Task description: Excluding pictures, retype exactly the lines from the one with "Task: Click the" through the end of the records that follow.

Start of Information supplied

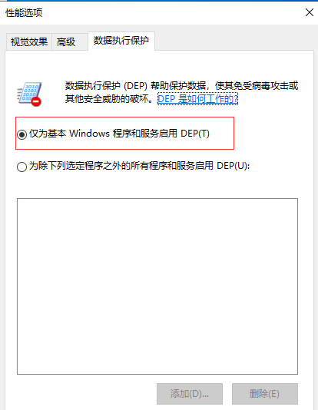
Task: Click label '为除下列选定程序之外的所有程序和服务启用'
Action: click(x=121, y=166)

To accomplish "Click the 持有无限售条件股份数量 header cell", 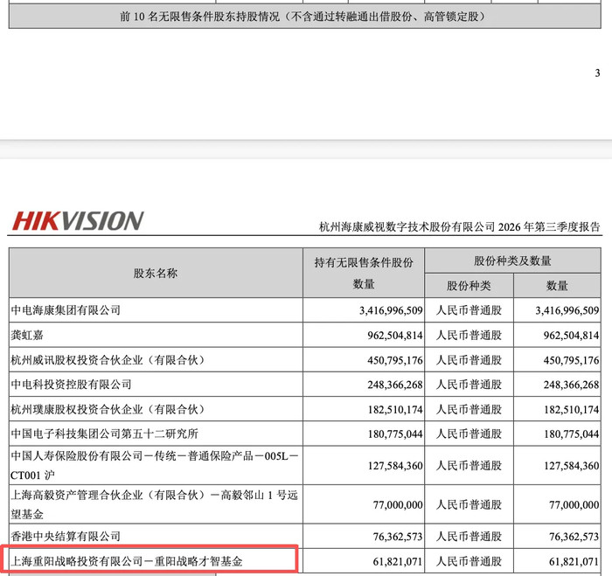I will click(x=364, y=273).
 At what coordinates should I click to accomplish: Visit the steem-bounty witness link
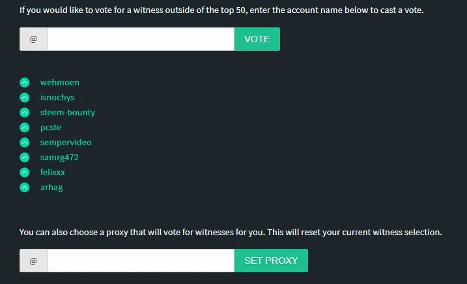pyautogui.click(x=68, y=112)
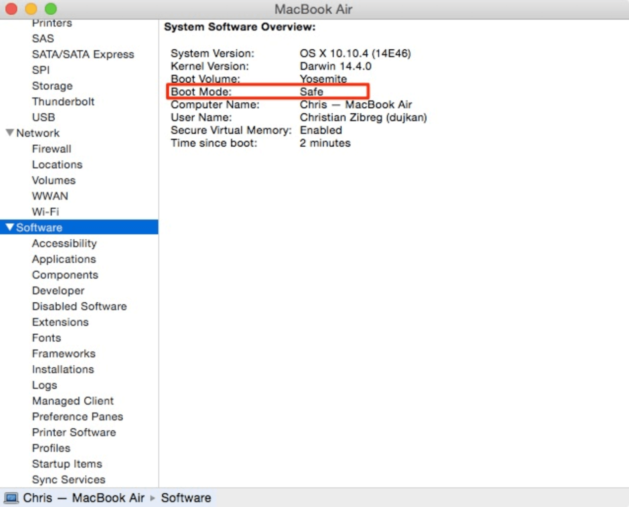Open the Logs section
Screen dimensions: 629x507
(44, 385)
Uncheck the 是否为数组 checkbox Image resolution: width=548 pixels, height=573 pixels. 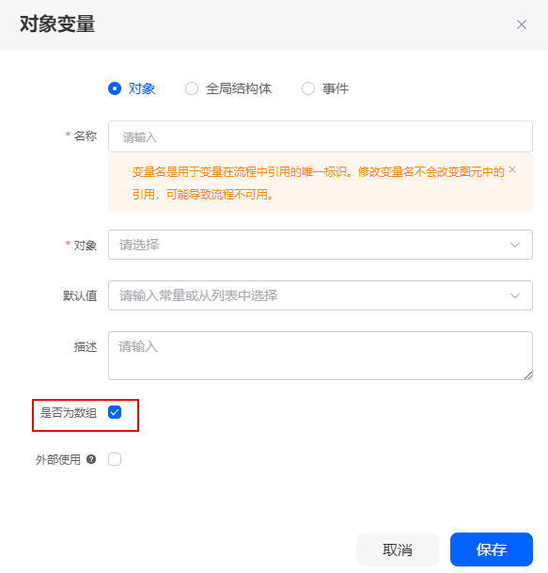tap(115, 412)
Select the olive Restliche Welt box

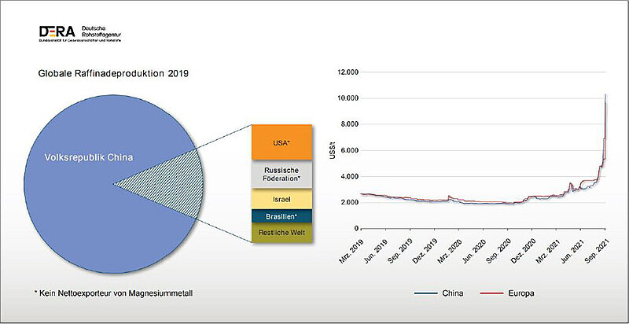tap(281, 233)
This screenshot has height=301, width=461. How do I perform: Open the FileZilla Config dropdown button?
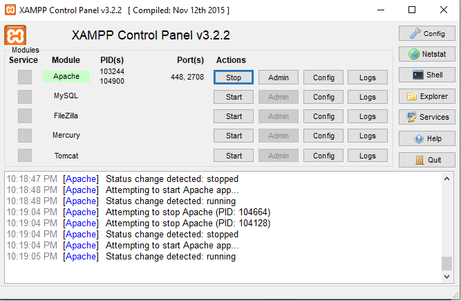pyautogui.click(x=323, y=116)
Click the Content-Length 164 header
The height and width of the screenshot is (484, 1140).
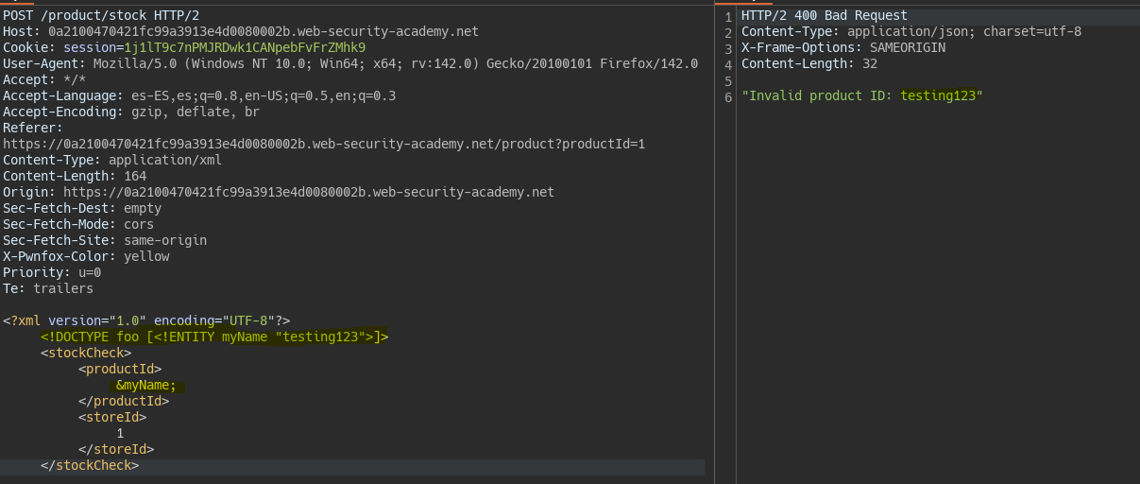(x=75, y=176)
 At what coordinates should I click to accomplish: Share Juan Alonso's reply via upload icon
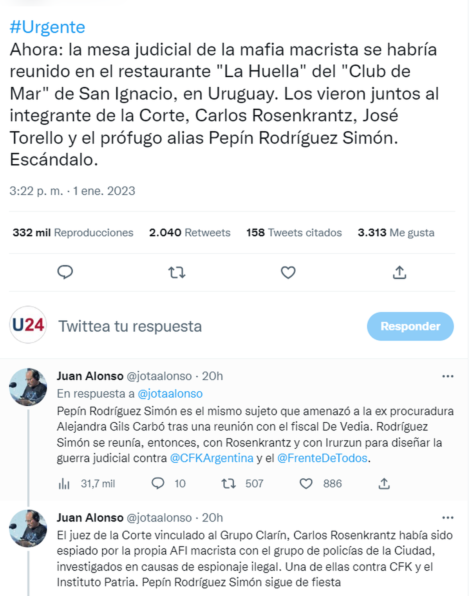coord(385,483)
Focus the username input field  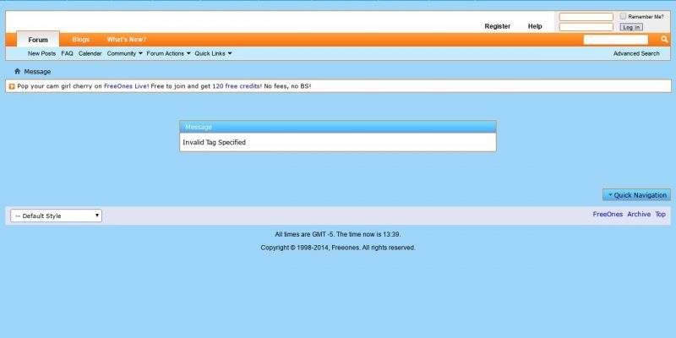pos(586,17)
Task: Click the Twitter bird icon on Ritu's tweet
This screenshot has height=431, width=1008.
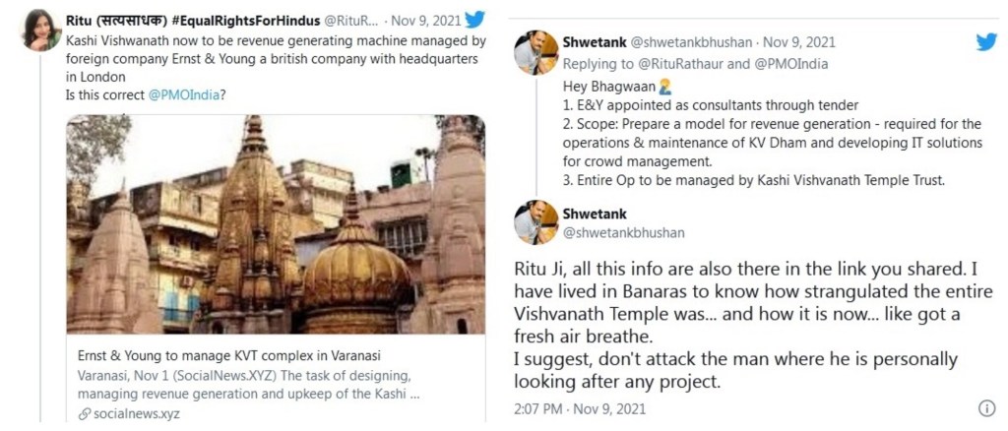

End of Information supplied

Your response:
Task: Click the Twitter bird icon on Ritu's tweet
This screenshot has height=431, width=1008.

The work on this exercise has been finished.